> [WRITTEN INSTRUCTION]
Copy the items word for word, from the line containing "Click the canvas" through the line containing "Action: tap(435, 16)".

> [PROVIDED INFORMATION]
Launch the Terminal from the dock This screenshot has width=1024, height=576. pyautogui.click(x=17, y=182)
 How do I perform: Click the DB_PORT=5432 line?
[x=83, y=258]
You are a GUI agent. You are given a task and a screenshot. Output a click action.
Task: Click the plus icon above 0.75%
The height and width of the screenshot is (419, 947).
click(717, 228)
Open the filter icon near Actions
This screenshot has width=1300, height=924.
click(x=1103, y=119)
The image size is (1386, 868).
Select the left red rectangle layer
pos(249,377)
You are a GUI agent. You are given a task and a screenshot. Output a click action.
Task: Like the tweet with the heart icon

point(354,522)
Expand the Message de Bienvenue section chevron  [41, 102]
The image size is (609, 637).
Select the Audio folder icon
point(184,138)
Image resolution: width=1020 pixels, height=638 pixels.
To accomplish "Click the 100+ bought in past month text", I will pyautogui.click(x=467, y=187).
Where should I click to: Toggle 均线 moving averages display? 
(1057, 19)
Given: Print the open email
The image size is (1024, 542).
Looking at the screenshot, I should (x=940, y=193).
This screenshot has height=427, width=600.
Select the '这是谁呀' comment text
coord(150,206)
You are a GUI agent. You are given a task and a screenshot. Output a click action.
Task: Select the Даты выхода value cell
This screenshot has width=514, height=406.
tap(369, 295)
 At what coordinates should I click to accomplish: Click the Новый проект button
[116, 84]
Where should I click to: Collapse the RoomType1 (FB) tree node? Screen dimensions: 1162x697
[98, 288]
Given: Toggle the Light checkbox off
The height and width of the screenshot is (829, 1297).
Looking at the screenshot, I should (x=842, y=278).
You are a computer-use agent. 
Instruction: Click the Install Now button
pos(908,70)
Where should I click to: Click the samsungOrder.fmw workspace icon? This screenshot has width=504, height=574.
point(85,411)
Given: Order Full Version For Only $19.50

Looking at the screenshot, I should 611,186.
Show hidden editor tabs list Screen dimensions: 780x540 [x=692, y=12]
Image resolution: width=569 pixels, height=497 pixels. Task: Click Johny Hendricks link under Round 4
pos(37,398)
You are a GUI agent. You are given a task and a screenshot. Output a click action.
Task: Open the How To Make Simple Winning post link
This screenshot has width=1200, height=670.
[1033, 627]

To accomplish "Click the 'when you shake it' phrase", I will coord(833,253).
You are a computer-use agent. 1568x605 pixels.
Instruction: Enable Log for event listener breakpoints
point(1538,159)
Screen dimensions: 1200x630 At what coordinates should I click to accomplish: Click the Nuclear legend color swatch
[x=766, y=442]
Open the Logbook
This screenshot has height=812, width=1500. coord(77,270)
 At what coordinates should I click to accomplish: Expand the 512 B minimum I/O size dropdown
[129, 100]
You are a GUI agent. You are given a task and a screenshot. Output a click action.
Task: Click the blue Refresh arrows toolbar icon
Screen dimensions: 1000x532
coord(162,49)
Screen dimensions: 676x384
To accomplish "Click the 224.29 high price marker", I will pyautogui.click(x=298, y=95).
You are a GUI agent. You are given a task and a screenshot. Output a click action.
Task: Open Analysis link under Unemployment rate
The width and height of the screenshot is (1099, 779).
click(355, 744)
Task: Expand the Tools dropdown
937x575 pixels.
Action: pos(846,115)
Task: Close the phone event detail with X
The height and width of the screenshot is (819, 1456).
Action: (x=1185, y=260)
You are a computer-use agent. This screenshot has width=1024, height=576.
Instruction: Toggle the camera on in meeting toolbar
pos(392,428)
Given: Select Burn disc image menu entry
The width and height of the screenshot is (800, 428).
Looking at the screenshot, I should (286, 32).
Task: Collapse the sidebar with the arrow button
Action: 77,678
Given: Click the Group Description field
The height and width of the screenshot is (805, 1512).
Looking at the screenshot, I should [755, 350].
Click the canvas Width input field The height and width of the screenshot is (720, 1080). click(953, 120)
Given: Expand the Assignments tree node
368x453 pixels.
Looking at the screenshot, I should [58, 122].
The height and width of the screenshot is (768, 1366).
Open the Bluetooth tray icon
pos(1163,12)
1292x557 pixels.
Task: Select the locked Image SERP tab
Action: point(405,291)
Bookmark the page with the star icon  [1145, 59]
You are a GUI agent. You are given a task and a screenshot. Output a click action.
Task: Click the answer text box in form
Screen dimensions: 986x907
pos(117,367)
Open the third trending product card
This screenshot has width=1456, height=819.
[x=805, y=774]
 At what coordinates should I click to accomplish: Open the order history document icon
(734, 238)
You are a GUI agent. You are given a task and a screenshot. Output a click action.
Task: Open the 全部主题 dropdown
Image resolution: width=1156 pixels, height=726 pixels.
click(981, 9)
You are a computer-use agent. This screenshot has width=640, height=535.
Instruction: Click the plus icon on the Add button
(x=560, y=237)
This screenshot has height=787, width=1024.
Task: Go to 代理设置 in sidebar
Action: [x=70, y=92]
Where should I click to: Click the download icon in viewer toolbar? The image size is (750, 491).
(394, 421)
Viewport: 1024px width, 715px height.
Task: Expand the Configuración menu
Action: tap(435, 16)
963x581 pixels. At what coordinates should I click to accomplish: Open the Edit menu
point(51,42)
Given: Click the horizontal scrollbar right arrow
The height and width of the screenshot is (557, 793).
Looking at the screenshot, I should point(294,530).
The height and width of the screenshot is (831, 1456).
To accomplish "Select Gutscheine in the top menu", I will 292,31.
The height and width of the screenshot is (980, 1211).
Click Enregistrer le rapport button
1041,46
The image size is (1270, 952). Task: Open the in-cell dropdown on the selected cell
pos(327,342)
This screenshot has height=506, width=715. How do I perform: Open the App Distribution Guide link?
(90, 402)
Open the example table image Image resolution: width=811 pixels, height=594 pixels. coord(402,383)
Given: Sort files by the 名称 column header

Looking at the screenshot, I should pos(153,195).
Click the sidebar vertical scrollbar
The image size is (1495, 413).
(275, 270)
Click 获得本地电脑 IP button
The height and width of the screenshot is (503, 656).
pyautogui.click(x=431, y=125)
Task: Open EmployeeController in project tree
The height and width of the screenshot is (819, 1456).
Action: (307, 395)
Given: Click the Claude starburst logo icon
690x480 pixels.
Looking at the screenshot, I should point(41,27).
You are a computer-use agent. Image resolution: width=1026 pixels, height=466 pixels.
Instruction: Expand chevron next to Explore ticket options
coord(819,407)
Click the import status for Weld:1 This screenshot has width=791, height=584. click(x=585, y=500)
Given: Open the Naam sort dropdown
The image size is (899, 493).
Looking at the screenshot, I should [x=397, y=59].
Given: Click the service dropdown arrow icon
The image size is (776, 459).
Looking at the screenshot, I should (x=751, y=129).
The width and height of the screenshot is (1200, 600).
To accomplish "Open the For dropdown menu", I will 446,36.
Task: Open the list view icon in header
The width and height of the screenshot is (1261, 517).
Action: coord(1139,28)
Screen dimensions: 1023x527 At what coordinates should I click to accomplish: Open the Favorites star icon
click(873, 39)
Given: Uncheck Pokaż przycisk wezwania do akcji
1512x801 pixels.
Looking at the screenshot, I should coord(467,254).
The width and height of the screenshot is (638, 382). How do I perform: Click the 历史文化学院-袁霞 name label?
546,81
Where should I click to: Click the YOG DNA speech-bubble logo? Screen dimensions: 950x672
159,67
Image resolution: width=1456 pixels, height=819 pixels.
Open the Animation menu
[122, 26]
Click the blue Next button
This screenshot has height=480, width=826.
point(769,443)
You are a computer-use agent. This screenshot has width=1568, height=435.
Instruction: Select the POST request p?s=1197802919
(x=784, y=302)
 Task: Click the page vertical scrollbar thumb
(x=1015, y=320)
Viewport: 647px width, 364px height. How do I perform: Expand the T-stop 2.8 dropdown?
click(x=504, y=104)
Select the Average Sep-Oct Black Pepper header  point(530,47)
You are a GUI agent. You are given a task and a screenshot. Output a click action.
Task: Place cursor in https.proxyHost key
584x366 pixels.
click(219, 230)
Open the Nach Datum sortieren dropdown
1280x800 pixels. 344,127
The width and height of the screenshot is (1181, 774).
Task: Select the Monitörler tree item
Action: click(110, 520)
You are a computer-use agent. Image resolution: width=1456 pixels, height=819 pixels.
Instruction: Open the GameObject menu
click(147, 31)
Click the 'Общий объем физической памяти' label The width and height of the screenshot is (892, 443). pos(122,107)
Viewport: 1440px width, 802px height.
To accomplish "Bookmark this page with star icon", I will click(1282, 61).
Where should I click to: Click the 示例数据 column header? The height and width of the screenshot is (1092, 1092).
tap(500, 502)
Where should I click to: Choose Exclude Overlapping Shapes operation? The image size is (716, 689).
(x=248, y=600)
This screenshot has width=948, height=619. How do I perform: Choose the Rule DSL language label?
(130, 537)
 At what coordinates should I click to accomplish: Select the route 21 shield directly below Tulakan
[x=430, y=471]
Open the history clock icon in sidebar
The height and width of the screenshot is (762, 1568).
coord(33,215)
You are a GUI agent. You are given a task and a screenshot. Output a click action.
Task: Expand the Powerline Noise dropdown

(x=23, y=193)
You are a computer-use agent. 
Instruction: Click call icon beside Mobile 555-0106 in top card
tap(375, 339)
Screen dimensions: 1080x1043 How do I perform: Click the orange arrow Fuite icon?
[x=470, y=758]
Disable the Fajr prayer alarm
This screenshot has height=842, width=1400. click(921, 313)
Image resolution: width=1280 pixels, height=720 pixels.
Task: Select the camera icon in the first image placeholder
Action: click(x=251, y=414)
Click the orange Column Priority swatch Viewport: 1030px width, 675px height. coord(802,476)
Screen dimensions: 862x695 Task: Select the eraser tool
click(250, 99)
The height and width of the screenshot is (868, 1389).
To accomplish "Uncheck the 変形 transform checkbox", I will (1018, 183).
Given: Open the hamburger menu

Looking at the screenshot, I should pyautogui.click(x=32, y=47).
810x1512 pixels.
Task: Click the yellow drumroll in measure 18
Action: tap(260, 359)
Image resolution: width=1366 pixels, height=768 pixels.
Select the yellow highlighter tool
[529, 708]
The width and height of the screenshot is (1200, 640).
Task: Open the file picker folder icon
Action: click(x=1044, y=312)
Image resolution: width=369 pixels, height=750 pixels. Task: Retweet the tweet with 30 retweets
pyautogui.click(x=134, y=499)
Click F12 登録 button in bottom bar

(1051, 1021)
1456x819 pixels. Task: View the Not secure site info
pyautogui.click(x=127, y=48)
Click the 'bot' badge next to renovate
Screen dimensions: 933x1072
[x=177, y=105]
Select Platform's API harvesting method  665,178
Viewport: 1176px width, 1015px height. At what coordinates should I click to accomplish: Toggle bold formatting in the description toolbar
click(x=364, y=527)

> [RESPONSE TO THIS EXERCISE]
Click the canvas Width input field The height and width of the screenshot is (720, 1080). click(953, 120)
Given: Expand the Assignments tree node
368x453 pixels.
Looking at the screenshot, I should [58, 122].
The height and width of the screenshot is (768, 1366).
Open the Bluetooth tray icon
pos(1163,12)
1292x557 pixels.
Task: Select the locked Image SERP tab
Action: point(405,291)
Bookmark the page with the star icon  [1145, 59]
You are a GUI agent. You are given a task and a screenshot. Output a click action.
Task: Click the answer text box in form
Screen dimensions: 986x907
pos(117,367)
Open the third trending product card
This screenshot has width=1456, height=819.
[x=805, y=774]
 At what coordinates should I click to accomplish: Open the order history document icon
(734, 238)
You are a GUI agent. You are given a task and a screenshot. Output a click action.
Task: Open the 全部主题 dropdown
Image resolution: width=1156 pixels, height=726 pixels.
click(981, 9)
You are a computer-use agent. This screenshot has width=640, height=535.
Instruction: Click the plus icon on the Add button
(x=560, y=237)
This screenshot has height=787, width=1024.
Task: Go to 代理设置 in sidebar
Action: [x=70, y=92]
Where should I click to: Click the download icon in viewer toolbar? The image size is (750, 491).
(394, 421)
Viewport: 1024px width, 715px height.
Task: Expand the Configuración menu
Action: tap(435, 16)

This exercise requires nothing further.